DO THIS -> Reproduce every one of the records below word for word, omitting the pictures.
====== RECORDS FOR THIS TASK ======
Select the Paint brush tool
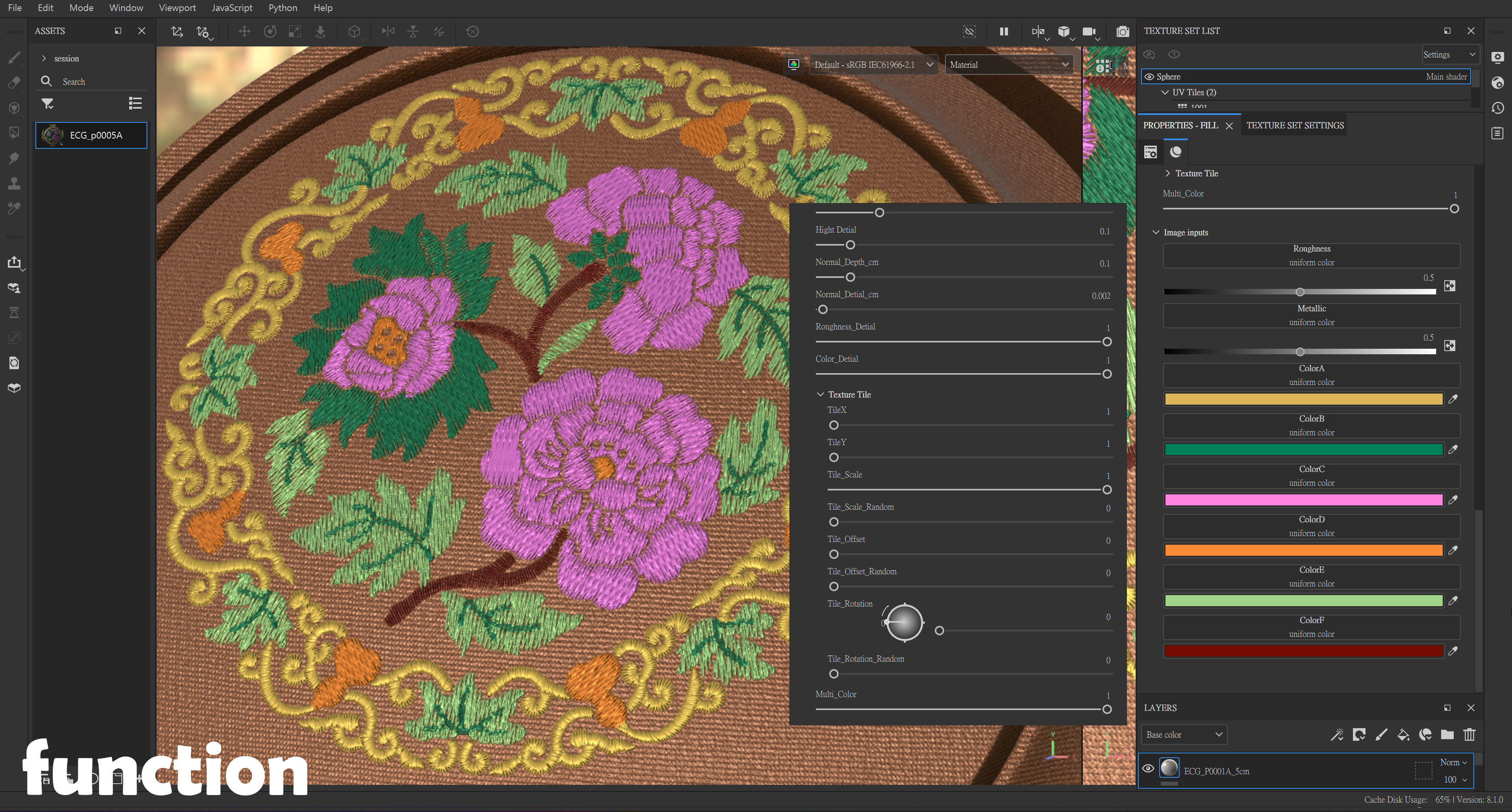The width and height of the screenshot is (1512, 812). coord(14,58)
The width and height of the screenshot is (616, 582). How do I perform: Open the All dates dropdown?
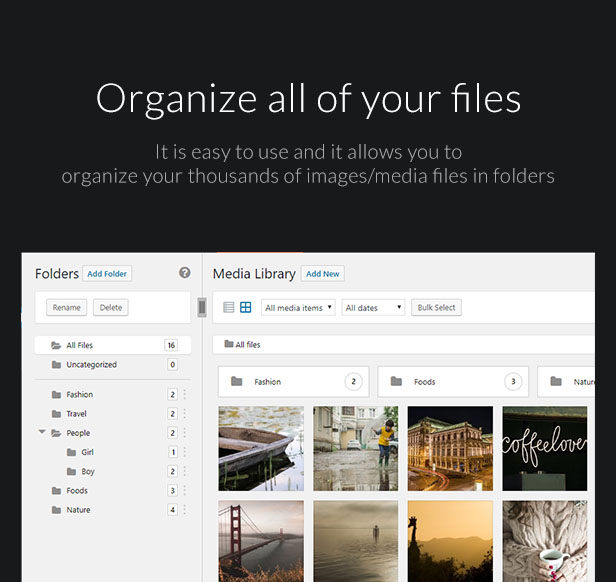[373, 308]
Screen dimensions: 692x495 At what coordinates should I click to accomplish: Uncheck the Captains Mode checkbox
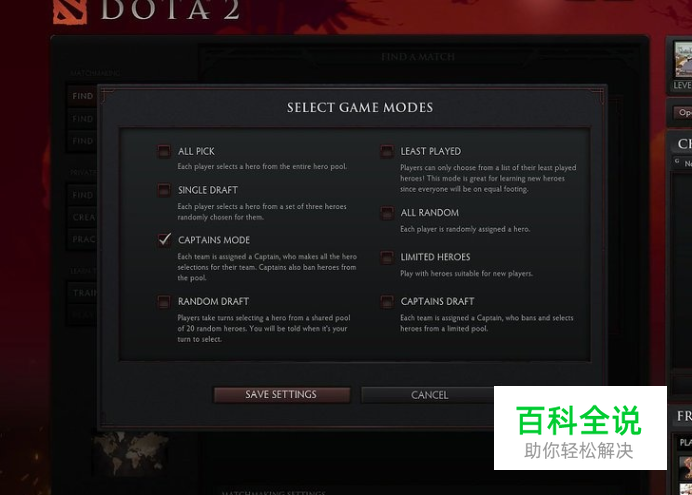pos(164,240)
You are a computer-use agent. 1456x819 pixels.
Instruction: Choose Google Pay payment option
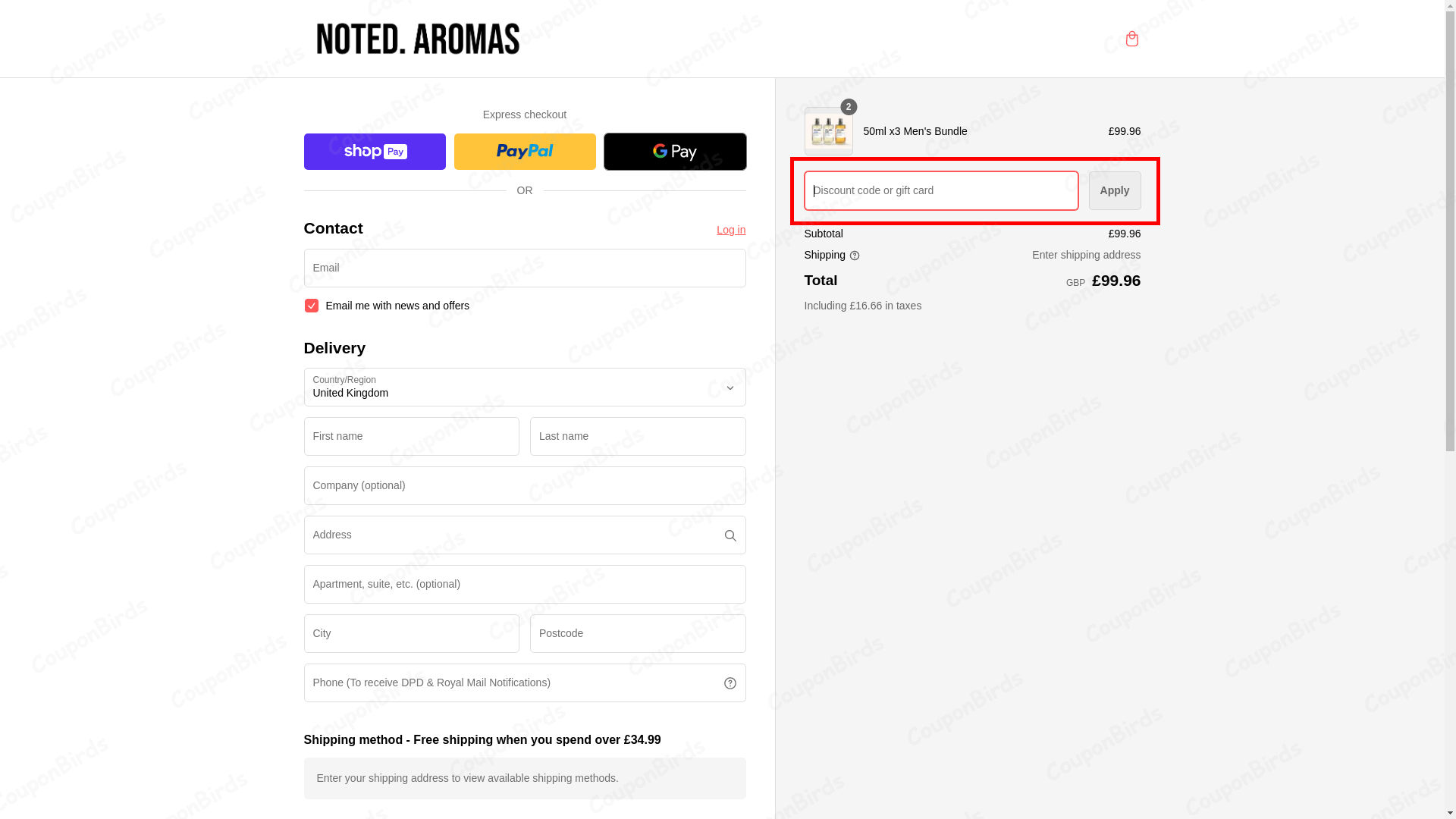674,151
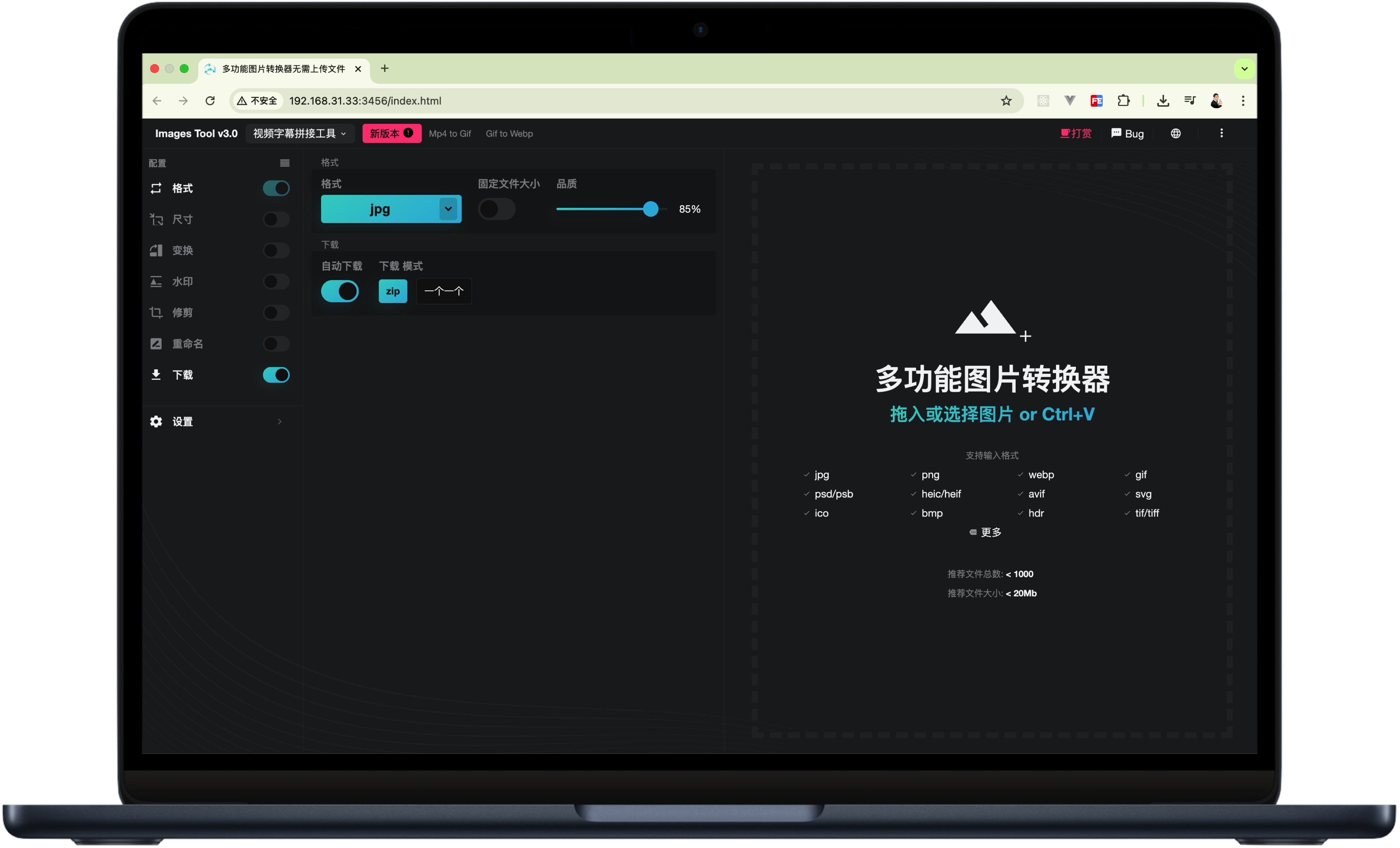Select the 一个一个 download mode
Screen dimensions: 1400x848
[444, 291]
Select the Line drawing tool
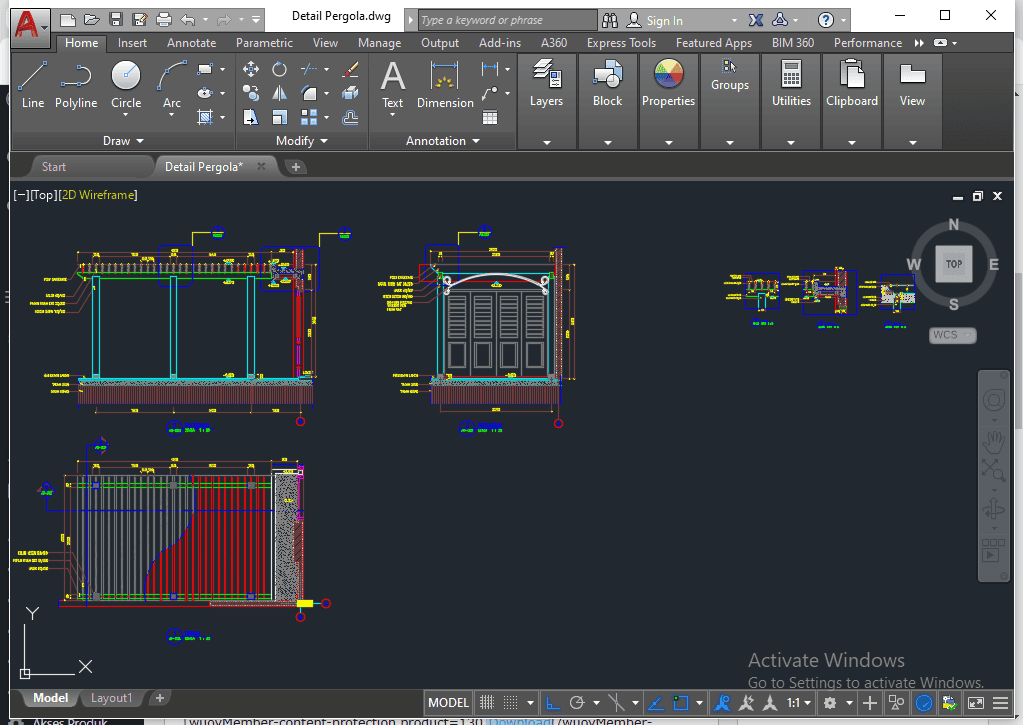Screen dimensions: 1023x725 click(x=32, y=84)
======
COMPLETE OUTPUT ->
Select the Paint brush tool
The width and height of the screenshot is (1512, 812). coord(14,58)
The width and height of the screenshot is (616, 582). How do I perform: Open the All dates dropdown?
[373, 308]
Screen dimensions: 692x495 At what coordinates should I click to accomplish: Uncheck the Captains Mode checkbox
pos(164,240)
You are a computer-use agent. 1456x819 pixels.
Instruction: Choose Google Pay payment option
674,151
Select the 一个一个 download mode
Screen dimensions: 1400x848
[444, 291]
Select the Line drawing tool
Screen dimensions: 1023x725 click(x=32, y=84)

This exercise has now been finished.